Zoinks, Scoob! Watch those things!
Zombie movies have undergone a real transformation over the years. From the groans and stumbles beyond George Romero’s Night of the Undead Later (himself encouraged through Richard Matheson’s 1954 novel I Am Legend) to Danny Boyle’s howling and fast 28-day Horror Later (and later with the 2007 adaptation of I’m a Legend (which we’re going to call vampire and zombie). Zombies have harder, better, faster, stronger.
But the concept of zombie hasn’t replaced much. Romero said that zombies represented people’s reaction to replace, how a human fights against the overthrow of the law of nature: everything goes to death. In front of the zombie, the human faces the unnatural, the eternal. The horror of the zombie movie is not that of death; it’s a matter of not dying. The irony of zombie cinema is that it makes death less frightening, more hospitable. We are not afraid when our hero’s friends and families die, but when they return.
As for why we can’t get tired of the zombie genre, well, the answer to that is more grotesque. Not that we seek to lean over a mall with a sniper rifle and cut off the undead; at least, we hope it’s not your IRL fantasy; you’re going to buy a video game, psycho. It is the dissolution to which we aspire, a global where we are no longer constrained by elegance or race or, for you psychopathic, by the law. (Also, there’s probably a false opposite justification for the Second Amendment here; um, why didn’t London have a chance 28 days later?)
Whatever your immortal concern or apocalypse, here are the zombie videos to stream on Netflix right now.
With Bong Joon-ho’s colossal good fortune of Parasite, Western audiences are still locating the cinematic treasure of South Korean cinema. Add Train to Busan to the list of amazing horror videos of the country’s creatures. With the scariest form of zombies: zombies running.
It is a cult favorite and one of the most successful independent films, made on a budget of $400,000. It is also approved by Stephen King, so … Yes.
This is the animated film that probably haunted the dreams of his seven-year-old brain. Guess what? It’s pretty smart and still pretty scary.
It Comes At Night, which resides in this new genre of “post-horror” (smarter, low-budget space cries of art), is less of a zombie festival and more a meditation on all the things taking place in the dark, adding photographs. voracious humans. It’s scarier when you can’t see them, accept them as true with us.
Although Bird Box hasn’t been able to do with the eye what A Quiet Place did with the sound (i.e., making a scary movie that’s really scary), it’s a concept movie worth watching.

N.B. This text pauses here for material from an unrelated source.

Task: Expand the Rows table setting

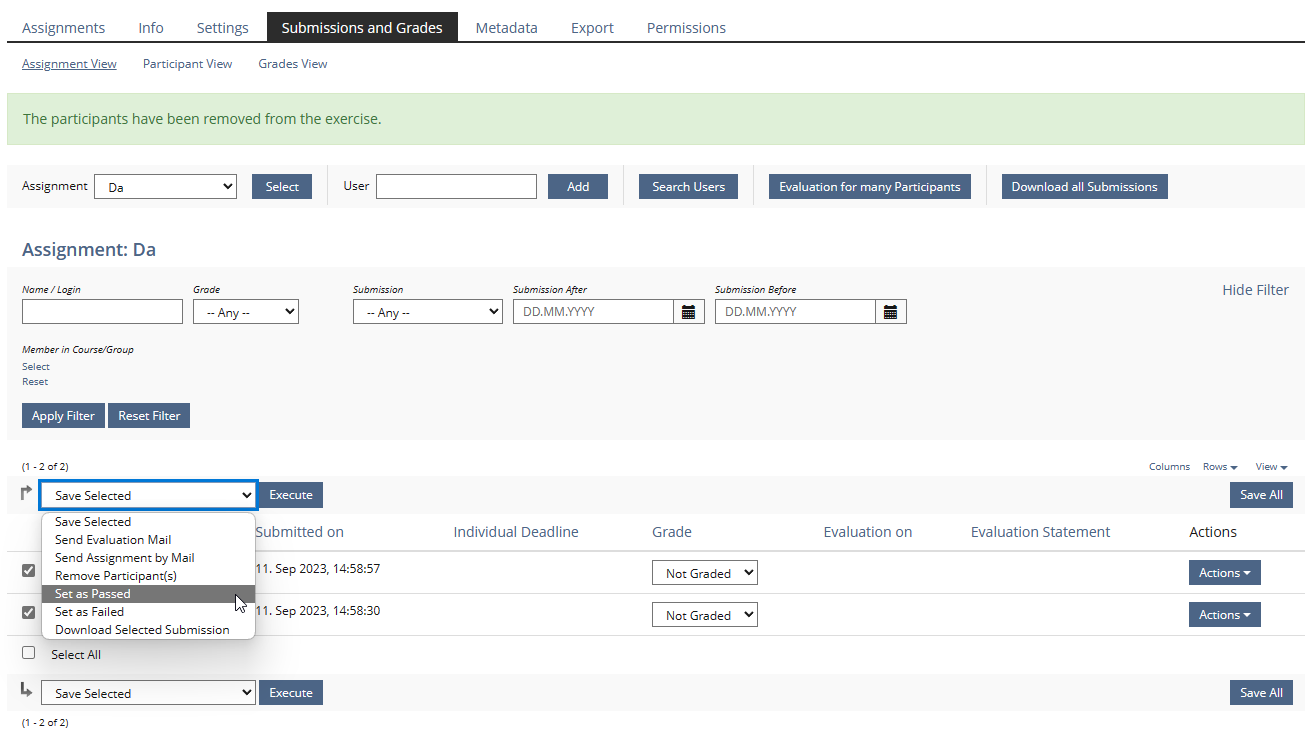Action: 1220,467
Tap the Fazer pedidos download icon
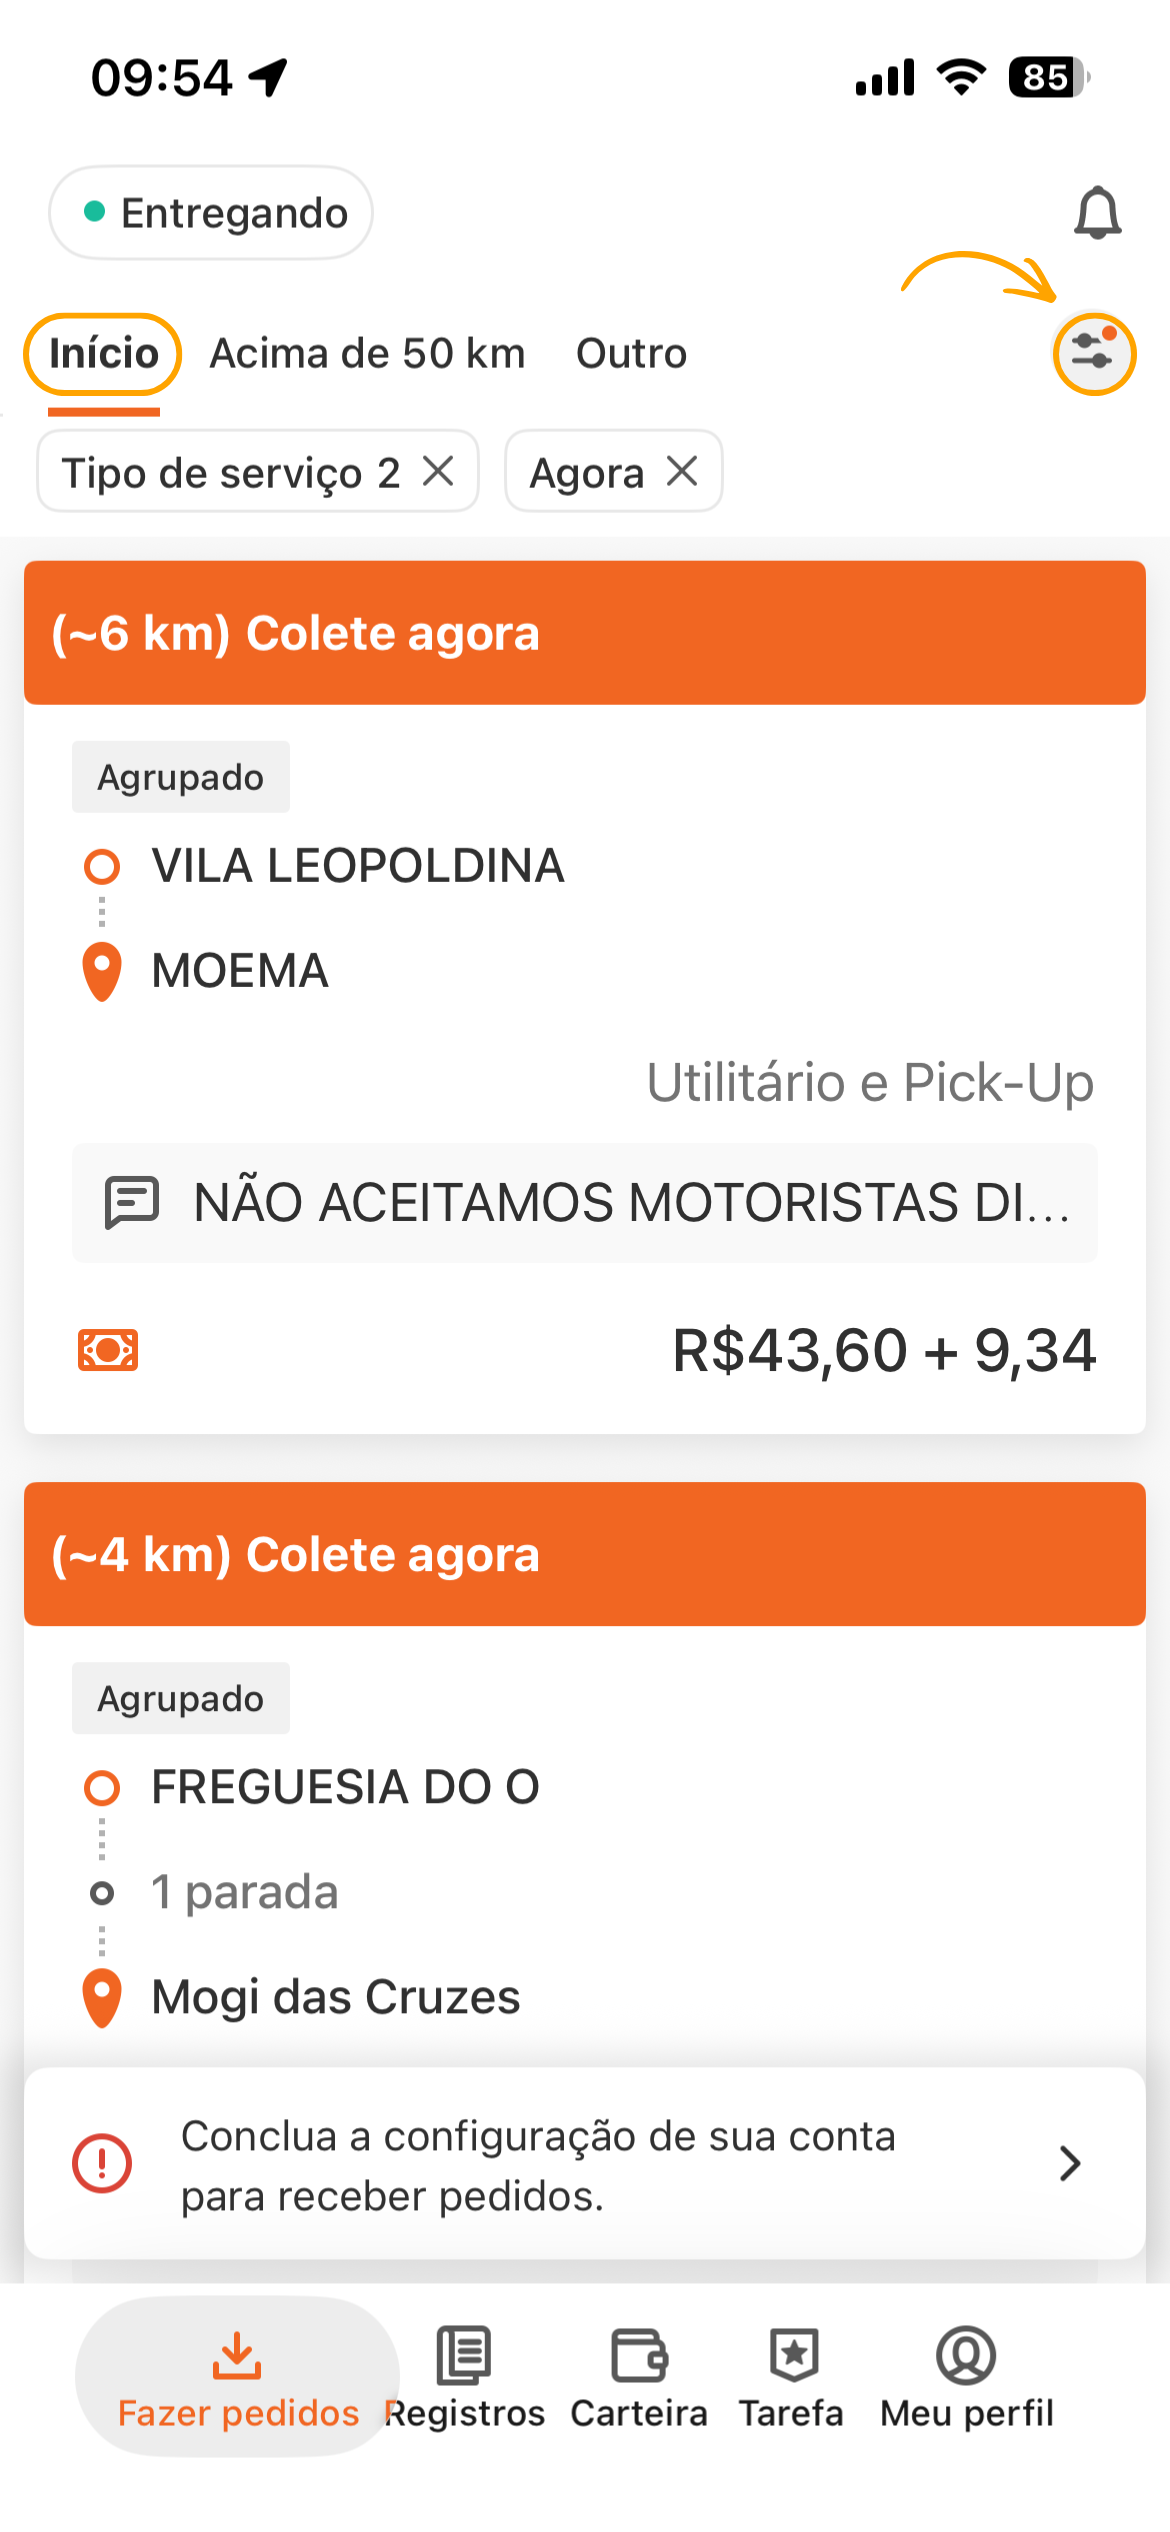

Do not blindfold or do so once you’re done.
Cargo is just a counterfeit post-apocalyptic film, in the design of The Road but without being (quite) so dark.
Set in Quebec, this Canadian horror movie basically touches all the zombie tropes, but in a cool way. It is also (perhaps) an allegory of Quebec politics, which gives it this additional layer of interpretation in addition to all rotten human matter.
The “zombies” have “hunger” in this British film about the novel of the same call through Mike Carey. Another wonderful fresh interpretation of the genre.
Translated as soul thieves, this Mexican horror killer is just a fun, as well as a decent piece of the time about the Mexican Civil War.
Students. A booth. Some carnivorous bacteria. Violence. It’s a laugh and a laughing woody horror room.
It may not be as smart as the concern of video games, however, this Resident Evil is still a decent action movie, even if it gives the impression of watching others play a super fun arcade game.
Okay, it’s strange and the possibilities are ridiculous and impregnable. There’s also a chance you’ll have a lot of fun watching it in other degrees of drunkenness. It’s one of those movies.